- **Problem description**:
Exactly the lines from the one with "The image size" through the end of the records below are needed, minus any pictures.

*****

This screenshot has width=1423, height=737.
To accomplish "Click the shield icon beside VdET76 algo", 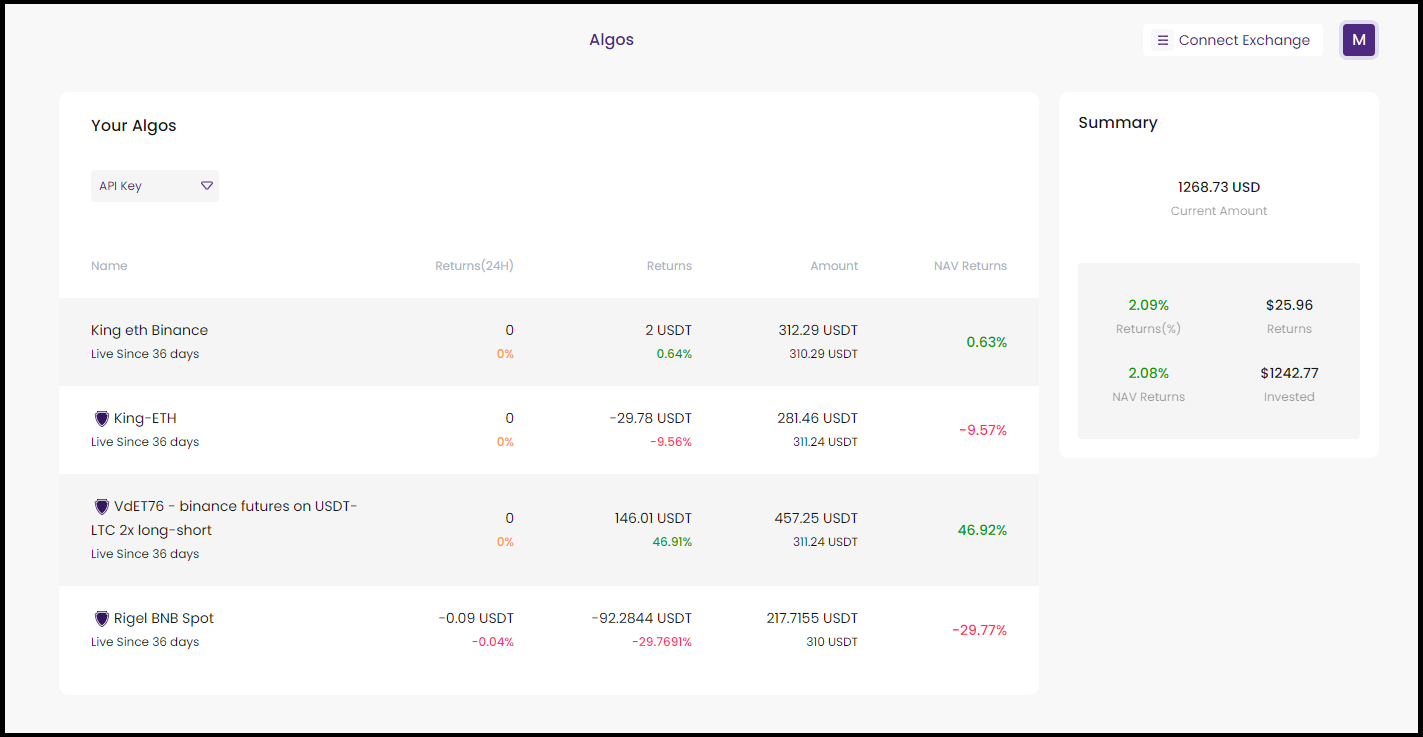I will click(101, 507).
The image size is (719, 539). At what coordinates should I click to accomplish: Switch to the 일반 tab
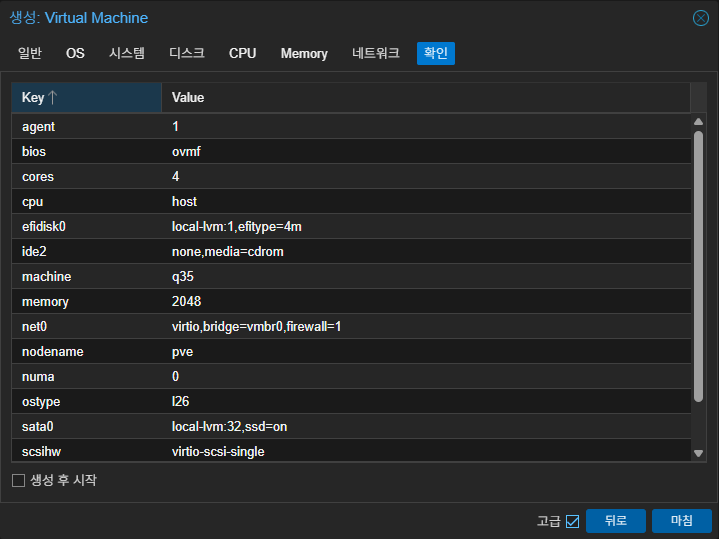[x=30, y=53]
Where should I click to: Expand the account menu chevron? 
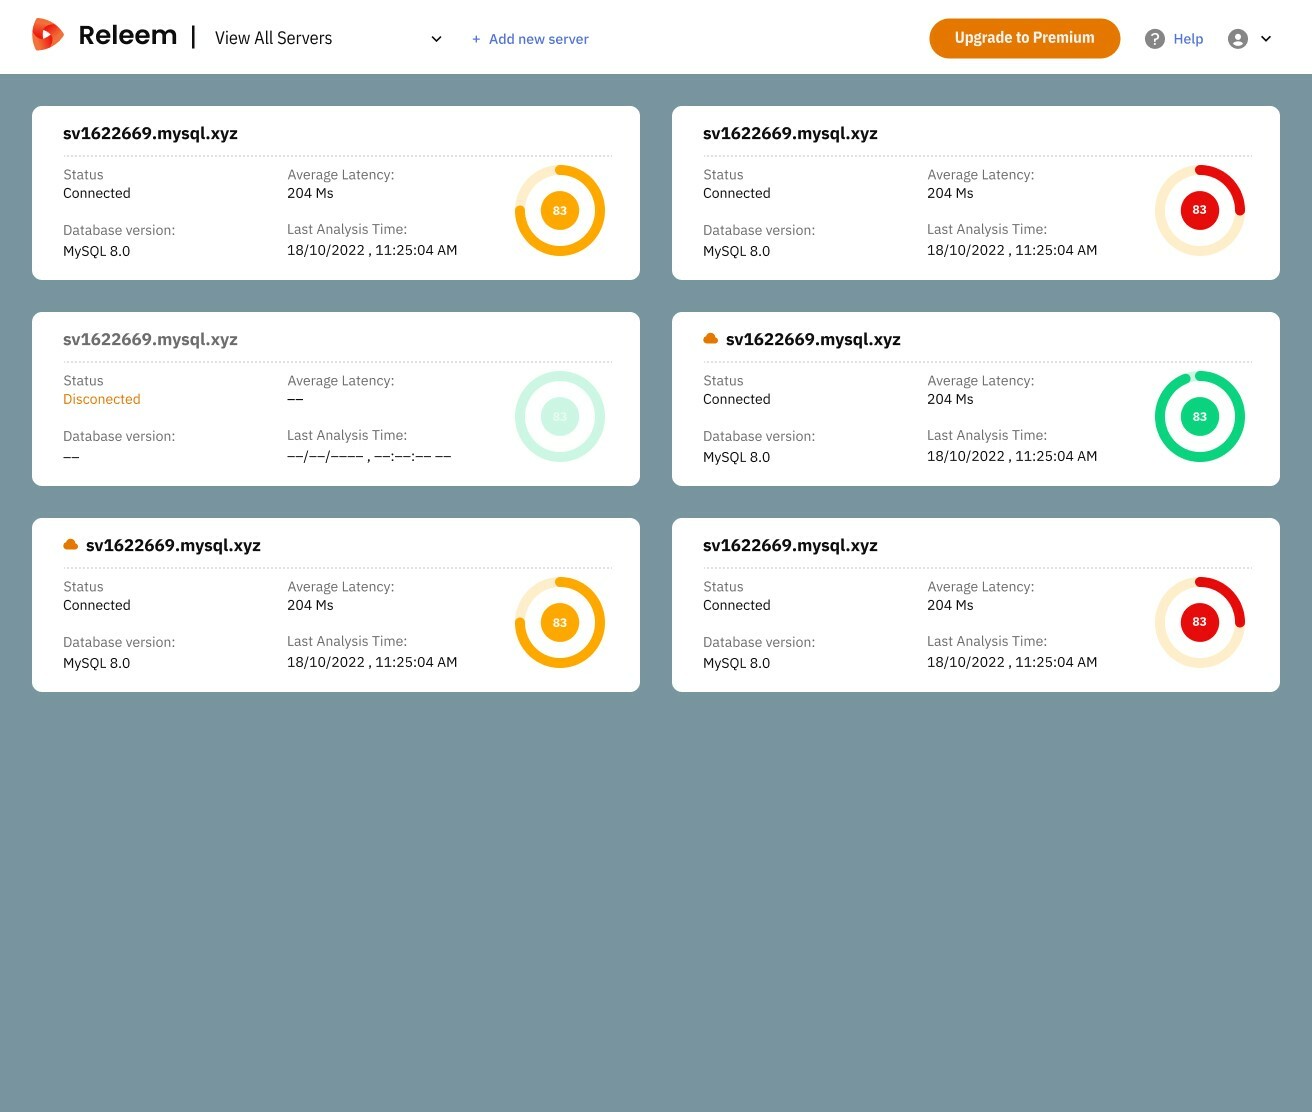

*****

- **Exercise output**:
The image size is (719, 539). At what coordinates should I click to accomplish: Switch to the 일반 tab
[x=30, y=53]
Where should I click to: Expand the account menu chevron? 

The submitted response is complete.